When choosing a FLOSS license, GPL is often mentioned as the copyleft license. However, enforcing the terms of the license might be difficult in countries that are not the United States. Copyright laws work differently across the world, and the wording of the GPL might not be directly compatible with copyright law in your jurisdiction.

As a European citizen, I prefer to use the European Union Public License for the open source projects that I write.

From Introduction to the EUPL licence | Joinup

What makes the EUPL unique and different from all other licences?

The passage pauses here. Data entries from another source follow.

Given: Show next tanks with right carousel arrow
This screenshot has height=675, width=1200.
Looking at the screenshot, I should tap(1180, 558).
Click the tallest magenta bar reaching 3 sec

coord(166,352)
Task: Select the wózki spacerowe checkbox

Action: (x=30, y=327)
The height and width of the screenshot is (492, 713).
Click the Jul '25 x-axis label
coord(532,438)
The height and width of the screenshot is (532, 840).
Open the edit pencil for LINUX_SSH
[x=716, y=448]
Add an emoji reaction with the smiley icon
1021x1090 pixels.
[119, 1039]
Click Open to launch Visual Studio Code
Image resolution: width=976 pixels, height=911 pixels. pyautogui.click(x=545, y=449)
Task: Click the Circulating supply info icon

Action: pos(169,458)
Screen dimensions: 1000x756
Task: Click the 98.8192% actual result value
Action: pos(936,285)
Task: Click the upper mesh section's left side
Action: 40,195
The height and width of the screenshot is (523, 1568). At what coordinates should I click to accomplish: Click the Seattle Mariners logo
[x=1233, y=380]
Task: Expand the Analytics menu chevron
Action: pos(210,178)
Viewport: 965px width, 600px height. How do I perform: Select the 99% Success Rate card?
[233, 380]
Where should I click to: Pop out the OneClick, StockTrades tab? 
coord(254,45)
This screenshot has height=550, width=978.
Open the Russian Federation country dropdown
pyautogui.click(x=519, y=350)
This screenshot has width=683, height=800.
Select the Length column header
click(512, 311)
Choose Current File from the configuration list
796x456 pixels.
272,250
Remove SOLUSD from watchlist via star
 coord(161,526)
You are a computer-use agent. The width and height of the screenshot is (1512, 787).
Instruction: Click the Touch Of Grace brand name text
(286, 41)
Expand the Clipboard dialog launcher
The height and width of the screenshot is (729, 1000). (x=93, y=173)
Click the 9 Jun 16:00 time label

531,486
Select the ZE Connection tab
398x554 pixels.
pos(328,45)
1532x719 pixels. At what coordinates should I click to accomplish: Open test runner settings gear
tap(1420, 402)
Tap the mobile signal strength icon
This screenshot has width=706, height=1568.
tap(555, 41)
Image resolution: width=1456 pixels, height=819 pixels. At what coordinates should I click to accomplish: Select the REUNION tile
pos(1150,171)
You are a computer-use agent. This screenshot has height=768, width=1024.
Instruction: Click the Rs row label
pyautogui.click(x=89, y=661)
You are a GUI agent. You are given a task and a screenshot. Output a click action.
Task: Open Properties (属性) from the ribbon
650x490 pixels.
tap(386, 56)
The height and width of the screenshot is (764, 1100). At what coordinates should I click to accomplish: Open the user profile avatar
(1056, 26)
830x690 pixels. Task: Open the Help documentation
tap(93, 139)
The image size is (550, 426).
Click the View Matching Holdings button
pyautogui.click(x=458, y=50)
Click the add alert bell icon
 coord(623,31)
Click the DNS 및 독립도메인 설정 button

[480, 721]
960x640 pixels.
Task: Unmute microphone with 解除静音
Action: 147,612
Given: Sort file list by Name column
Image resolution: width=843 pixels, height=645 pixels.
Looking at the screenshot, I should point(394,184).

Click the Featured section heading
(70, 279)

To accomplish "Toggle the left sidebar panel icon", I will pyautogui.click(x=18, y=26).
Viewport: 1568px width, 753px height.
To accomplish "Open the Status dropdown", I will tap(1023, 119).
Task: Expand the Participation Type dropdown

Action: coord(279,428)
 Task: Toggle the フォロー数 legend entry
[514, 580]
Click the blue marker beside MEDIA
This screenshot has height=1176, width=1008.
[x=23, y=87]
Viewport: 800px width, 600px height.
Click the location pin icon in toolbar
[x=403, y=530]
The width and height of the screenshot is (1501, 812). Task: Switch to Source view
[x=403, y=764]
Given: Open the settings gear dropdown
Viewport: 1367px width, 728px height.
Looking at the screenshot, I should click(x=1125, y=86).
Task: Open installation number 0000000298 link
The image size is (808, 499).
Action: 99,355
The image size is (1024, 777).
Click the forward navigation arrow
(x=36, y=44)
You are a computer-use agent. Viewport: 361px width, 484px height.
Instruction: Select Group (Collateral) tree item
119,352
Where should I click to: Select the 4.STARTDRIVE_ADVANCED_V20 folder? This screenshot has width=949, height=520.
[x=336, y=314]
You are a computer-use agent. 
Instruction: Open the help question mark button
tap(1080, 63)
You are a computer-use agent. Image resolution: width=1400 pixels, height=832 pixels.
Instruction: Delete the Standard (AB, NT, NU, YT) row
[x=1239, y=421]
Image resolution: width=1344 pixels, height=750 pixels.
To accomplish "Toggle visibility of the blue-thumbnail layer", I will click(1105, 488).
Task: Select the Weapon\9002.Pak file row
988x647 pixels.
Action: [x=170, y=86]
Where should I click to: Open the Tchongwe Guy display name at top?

  • The EUPL is a reciprocal (or share alike, or copyleft) licence, meaning that distributed contributions and improvements (called “derivatives”) will be provided back or shared with the licensor and all other users. At the same time (and unlike other copyleft licences like the GPL or AGPL), the EUPL is compatible with most other open reciprocal licences and is interoperable. Summarising strongly, the EUPL functions as a LGPL covering remote distribution.

  • Compatible means that the work covered by the EUPL can be used/merged and distributed in another work covered by GPL-2.0, GPL-3.0, LGPL, AGPL, CeCILL, OSL, EPL, MPL and other licences listed as outbound compatible in the EUPL Appendix. This applies to the other (combined) work that is a “derivative”, while the original project must stay covered by the EUPL without re-licensing. Compatibility does not reduce the licensor obligations applied on derivatives, like the publication of the source code or the coverage of SaaS, because none of the compatible licences enter in conflict with the EUPL on these points. The compatible licence obligations will prevail when they conflict with those resulting from the EUPL.

  • Interoperable means that the EUPL is applied according to the European Law (Directive 91/250/EEC, re-codified 2009/24/EC), even when used in other parts of the world, making clear that the covered interfaces, APIs and data structures may be freely copied and reused for implementing static or dynamic linking with any other independent component, without impacting the licence of this component.

  • The EUPL is the sole really multilingual open source licence, where all 23 versions are original and have equal value;

  • The EUPL covers “the Work” meaning any copyrighted material (i.e. software and ancillary data);

  • The EUPL covers distribution through a network or SaaS (like a more compatible and interoperable AGPL) and includes a Developer Certificate of Origin (DCO) .

I would like to see that more developers are aware of this license, and that they would consider it for their next projects.

What are your thoughts about the EUPL?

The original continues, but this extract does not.